Concurrent Treatment with Minhepcidin and Deferiprone Improves Anemia and Enhances Reduction of Spleen Iron in a Mouse Model of Non-Transfusion Dependent Thalassemia

Individuals affected by non-transfusion-dependent thalassemia (NTDT) develop severe ineffective erythropoiesis that causes a number of serious clinical morbidities, such as chronic anemia, splenomegaly and systemic iron overload requiring chelation therapy. In NTDT, low hepcidin levels caused by ineffective erythropoiesis result in increased iron absorption which may in turn exacerbate erythroid cell damage, apoptosis and ineffective erythropoiesis. Minihepcidins (MH) are short peptide mimetics that reproduce the iron restrictive effects of hepcidin. Using a mouse model of NTDT (Hbb^th3/+), we previously showed that MH-induced iron restriction significantly reduced erythroid cell damage, leading to reduced ineffective erythropoiesis and improved anemia. Accumulation of tissue iron was significantly diminished in MH treated animals. In clinical settings, use of MH for the treatment of NTDT would likely be concomitant with oral chelation therapy. Therefore we conducted studies in the (Hbb^th3/+) mouse to evaluate whether the concurrent use of the oral iron chelator deferiprone (DFP) and MH would alter a) the hematological benefit of MH or b) the tissue iron reduction benefit of DFP. MH may improve the efficacy of DFP by reducing dietary iron absorption, thus increasing net reduction in tissue iron.

Studies were performed in six week old mice using MH M004, which reduces cell surface expression of ferroportin with an EC₅₀of 9.7 nM and causes >80% reduction in serum iron at a dose of 7.5 mg/kg in the rat. M004 (2.65 mg/kg) or vehicle control was administered twice weekly by subcutaneous injection for six weeks. Half of the mice in each group had free access to water containing DFP (1.25 mg/mL).

Treatment with MH alone produced a profile of hematological changes resulting in a significant increase in circulating hemoglobin of 1.6 g/dL. Flow cytometry studies of bone marrow erythroid populations from MH-treated animals demonstrated an increase in the relative proportion of mature erythroid cells, reduced apoptosis and reduced levels of ROS. Parameters of erythrocyte damage (red cell distribution width, red cell morphology, red cell survival time) were improved and an increase in peripheral red cell number was observed. Reticulocyte count and spleen size were both reduced, reflecting improved erythropoietic efficiency. In separate studies in Hbb^th3/+ mice that also expressed a hypoxia induced luciferase-reporter gene, treatment with MH resulted in reduction of tissue hypoxia. Mice treated with DFP alone showed no hematologic improvement compared to vehicle control whereas mice treated with MH and DFP together showed similar hematologic benefit as mice treated with MH alone (Hb increase of 2.3 g/dL versus control).

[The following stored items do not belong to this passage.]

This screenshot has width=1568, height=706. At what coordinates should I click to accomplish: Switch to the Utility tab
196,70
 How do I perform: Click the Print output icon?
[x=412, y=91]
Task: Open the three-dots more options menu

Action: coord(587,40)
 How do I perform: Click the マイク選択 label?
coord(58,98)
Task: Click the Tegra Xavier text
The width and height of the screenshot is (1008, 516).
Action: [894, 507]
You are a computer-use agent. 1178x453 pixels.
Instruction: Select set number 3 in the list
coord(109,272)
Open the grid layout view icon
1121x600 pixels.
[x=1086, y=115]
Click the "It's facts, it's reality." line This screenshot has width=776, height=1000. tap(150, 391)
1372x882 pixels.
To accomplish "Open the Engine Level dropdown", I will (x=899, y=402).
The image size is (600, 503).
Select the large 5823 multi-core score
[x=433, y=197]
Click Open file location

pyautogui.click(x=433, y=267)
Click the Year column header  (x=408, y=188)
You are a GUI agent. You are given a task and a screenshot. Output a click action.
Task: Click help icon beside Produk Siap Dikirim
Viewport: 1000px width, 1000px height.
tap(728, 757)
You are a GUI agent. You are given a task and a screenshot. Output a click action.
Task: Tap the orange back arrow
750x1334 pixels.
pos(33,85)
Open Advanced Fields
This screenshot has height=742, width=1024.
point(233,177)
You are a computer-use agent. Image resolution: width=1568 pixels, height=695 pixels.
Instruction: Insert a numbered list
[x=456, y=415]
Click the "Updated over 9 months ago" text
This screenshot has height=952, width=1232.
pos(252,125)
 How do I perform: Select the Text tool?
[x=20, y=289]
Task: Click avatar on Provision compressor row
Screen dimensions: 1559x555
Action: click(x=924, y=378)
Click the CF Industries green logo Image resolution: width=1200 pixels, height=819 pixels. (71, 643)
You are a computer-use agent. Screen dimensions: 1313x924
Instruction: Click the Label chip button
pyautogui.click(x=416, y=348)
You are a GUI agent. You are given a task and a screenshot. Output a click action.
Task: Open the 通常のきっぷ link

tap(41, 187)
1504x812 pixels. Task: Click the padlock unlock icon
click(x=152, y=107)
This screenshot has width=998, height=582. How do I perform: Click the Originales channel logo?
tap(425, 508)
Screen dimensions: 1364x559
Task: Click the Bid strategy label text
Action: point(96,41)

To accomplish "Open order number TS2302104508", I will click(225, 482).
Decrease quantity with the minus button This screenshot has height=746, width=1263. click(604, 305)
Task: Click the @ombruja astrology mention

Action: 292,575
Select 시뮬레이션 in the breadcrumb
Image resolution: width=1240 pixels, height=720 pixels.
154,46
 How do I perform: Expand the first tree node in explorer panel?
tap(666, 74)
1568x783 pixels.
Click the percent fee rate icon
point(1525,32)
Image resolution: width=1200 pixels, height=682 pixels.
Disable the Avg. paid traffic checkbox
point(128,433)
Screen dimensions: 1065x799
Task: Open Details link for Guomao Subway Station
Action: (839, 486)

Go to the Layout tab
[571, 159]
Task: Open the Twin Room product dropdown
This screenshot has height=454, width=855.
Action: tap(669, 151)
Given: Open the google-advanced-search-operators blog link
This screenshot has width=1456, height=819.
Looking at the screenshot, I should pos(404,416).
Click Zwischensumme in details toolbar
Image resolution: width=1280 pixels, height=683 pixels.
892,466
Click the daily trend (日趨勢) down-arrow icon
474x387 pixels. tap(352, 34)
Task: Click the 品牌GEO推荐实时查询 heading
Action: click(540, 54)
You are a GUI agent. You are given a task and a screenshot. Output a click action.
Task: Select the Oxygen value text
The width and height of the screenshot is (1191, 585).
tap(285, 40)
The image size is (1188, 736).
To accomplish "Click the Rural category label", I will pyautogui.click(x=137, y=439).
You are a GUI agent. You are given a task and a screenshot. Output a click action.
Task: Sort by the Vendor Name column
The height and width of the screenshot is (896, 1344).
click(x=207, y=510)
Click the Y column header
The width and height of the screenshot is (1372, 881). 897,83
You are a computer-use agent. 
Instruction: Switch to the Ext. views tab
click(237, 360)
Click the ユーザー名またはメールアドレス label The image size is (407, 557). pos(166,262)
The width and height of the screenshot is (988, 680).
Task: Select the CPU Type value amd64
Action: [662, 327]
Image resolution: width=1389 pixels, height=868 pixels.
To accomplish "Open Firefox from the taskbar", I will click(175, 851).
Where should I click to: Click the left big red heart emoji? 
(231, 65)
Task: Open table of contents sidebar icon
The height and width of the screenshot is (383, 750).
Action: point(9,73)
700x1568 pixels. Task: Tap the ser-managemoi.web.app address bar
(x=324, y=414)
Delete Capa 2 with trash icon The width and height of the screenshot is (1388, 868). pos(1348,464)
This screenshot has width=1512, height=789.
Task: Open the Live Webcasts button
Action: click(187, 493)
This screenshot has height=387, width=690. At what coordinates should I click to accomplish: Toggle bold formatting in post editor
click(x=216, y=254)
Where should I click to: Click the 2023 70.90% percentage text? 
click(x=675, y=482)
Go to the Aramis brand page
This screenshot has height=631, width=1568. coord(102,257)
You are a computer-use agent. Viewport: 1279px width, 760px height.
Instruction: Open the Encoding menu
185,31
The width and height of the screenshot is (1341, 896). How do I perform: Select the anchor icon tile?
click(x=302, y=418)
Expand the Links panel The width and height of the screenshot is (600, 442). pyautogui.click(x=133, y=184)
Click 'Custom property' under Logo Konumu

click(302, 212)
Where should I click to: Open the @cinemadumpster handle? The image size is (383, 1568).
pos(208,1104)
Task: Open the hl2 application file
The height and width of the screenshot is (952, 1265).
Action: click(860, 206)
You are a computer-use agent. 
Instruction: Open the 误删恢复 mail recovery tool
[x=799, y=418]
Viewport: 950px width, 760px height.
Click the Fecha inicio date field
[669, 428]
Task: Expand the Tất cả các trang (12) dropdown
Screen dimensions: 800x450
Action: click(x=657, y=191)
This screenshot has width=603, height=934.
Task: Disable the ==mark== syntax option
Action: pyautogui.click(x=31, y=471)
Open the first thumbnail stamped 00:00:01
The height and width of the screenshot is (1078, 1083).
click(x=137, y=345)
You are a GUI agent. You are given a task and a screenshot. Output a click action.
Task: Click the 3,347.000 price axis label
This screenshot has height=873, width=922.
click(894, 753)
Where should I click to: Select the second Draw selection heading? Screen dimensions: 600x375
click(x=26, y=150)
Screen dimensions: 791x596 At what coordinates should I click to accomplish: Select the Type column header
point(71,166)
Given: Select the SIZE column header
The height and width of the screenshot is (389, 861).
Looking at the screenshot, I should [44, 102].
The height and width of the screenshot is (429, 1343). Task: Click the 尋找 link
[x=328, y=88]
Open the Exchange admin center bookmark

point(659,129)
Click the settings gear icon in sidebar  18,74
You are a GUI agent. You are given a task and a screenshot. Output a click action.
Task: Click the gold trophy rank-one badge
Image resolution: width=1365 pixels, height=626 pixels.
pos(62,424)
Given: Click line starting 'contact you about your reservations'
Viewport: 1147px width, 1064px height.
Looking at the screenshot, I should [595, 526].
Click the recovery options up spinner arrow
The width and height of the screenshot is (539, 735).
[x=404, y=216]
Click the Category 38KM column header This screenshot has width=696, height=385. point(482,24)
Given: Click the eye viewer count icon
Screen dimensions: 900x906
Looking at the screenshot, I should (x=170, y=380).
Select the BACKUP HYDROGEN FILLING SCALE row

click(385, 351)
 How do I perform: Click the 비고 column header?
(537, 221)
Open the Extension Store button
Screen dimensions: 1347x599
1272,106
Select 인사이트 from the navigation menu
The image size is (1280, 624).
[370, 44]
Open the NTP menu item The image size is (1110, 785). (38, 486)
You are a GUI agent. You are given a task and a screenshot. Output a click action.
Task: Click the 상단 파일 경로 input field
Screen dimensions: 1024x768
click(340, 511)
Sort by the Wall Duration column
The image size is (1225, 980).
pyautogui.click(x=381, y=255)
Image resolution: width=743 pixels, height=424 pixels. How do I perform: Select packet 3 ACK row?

Both DFP and MH administered separately caused a reduction in total liver iron compared to vehicle controls but the different was only statistically significant in MH treated animals. When administered concurrently, the combination of DFP and MH caused a further non-significant reduction compared to either agent alone. Although spleen iron/g wet weight was increased by MH, reflecting the iron-sequestering effect of hepcidin, total spleen iron was not significantly increased because spleen size was also reduced. DFP was equally effective in reducing spleen iron/g wet weight with or without concurrent MH treatment. However total spleen iron was non-significantly reduced (-35%) in DPF-treated mice compared to vehicle controls (1,435 ± 627 µg (mean ± SEM) vs 2,210 ± 213 µg) but a larger, statistically significant reduction in spleen iron was observed in MH + DFP treated mice compared to MH alone (-50%, 1,258 ± 414 vs 2,531 ± 246, p<0.05).

In conclusion, the beneficial hematological effects of MH treatment in this model of NTDT remained even during concurrent treatment with DFP. DFP had no hematological benefits when used as a single agent, reflecting the inability of iron chelators to cause clinically meaningful iron restriction. Reduction in tissue iron by DFP was either unaffected or enhanced by concurrent treatment with MH. The improved effect of DFP on spleen iron burden in the presence of MH may reflect the complementary effects of these agents to increase iron excretion and reduce dietary iron absorption respectively. Enhancement of the clinical efficacy of iron chelators may be an important benefit of MH therapy in addition to the observed increase in circulating hemoglobin.